Can you format the lines below as a numbered list, skipping blank lines and leaving out the pictures?

#### Data for this task
---------------

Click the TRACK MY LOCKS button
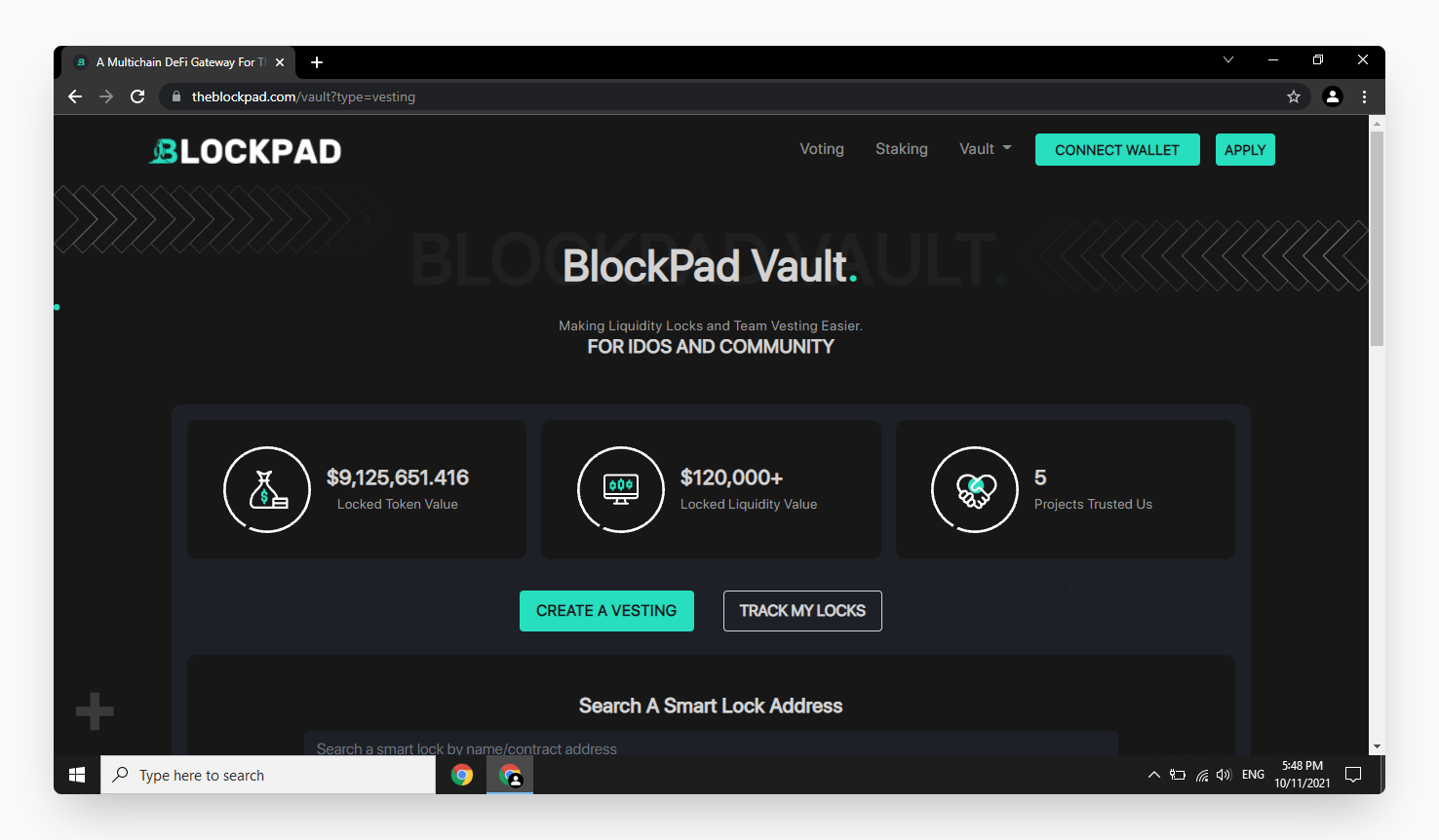This screenshot has width=1439, height=840. click(x=802, y=611)
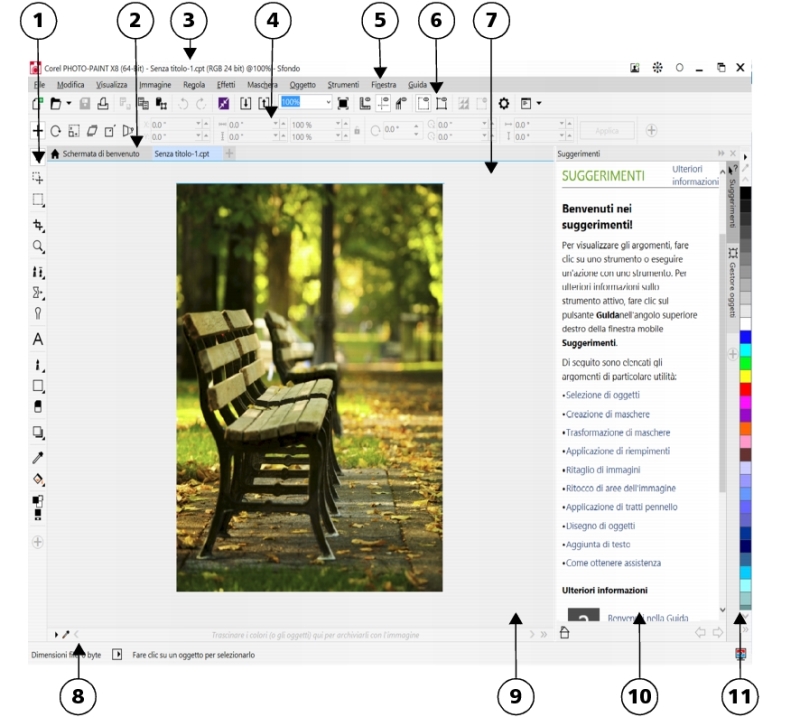The image size is (800, 717).
Task: Click the Print icon in the standard toolbar
Action: [x=103, y=103]
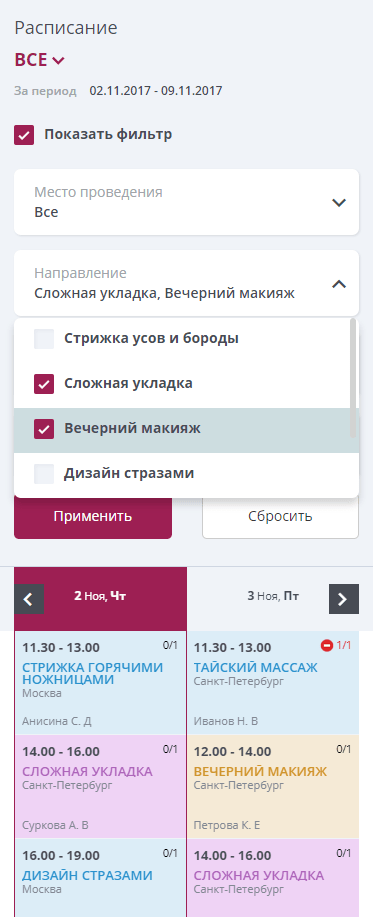Image resolution: width=373 pixels, height=917 pixels.
Task: Click the direction list scrollbar
Action: tap(353, 378)
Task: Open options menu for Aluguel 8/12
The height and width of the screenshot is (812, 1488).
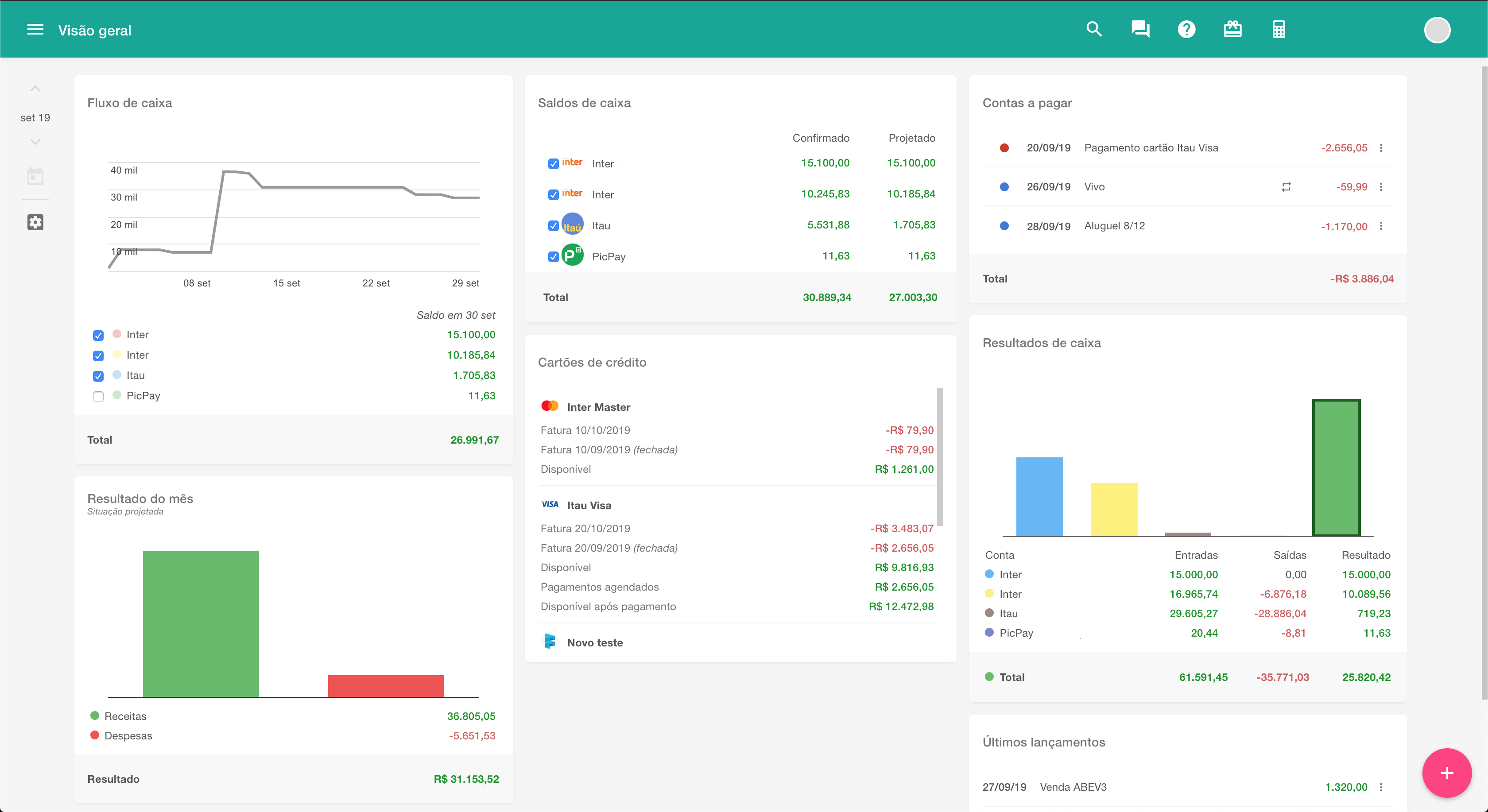Action: pyautogui.click(x=1381, y=226)
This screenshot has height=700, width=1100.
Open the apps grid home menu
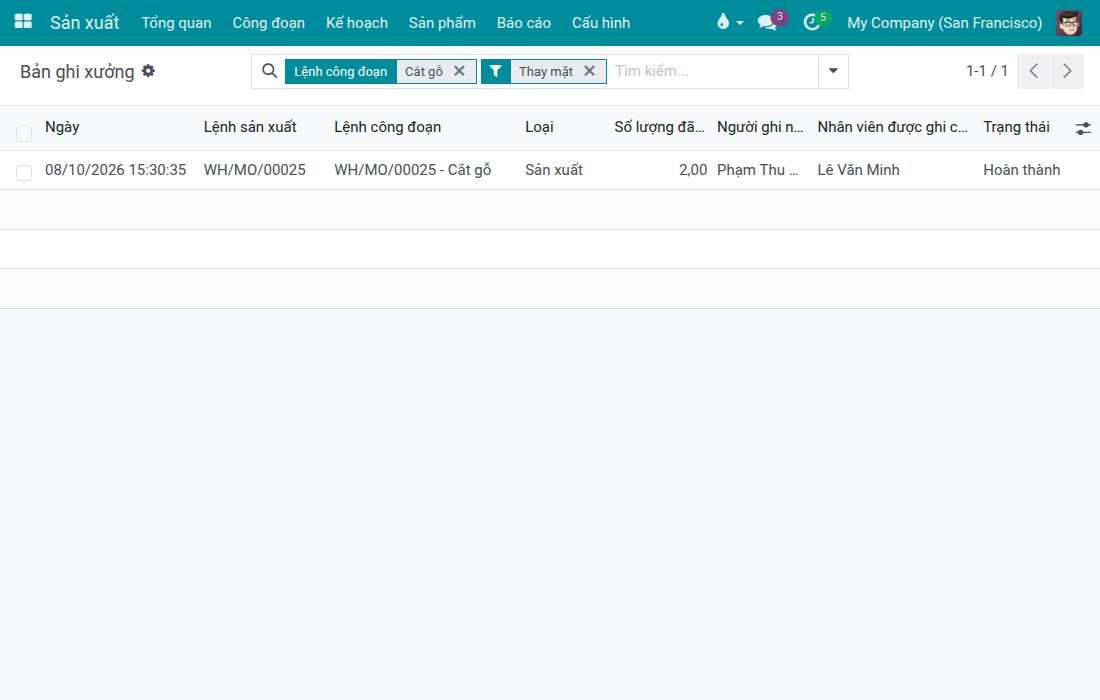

---------------

#### Exercise result
1. Click the TRACK MY LOCKS button
2. This screenshot has width=1439, height=840. click(x=802, y=611)
3. The image size is (800, 717).
4. Task: Click the Print icon in the standard toolbar
5. Action: [x=103, y=103]
6. Image resolution: width=373 pixels, height=917 pixels.
7. Task: Click the direction list scrollbar
8. Action: tap(353, 378)
9. Task: Open options menu for Aluguel 8/12
10. The height and width of the screenshot is (812, 1488).
11. Action: pyautogui.click(x=1381, y=226)
12. This screenshot has height=700, width=1100.
13. Open the apps grid home menu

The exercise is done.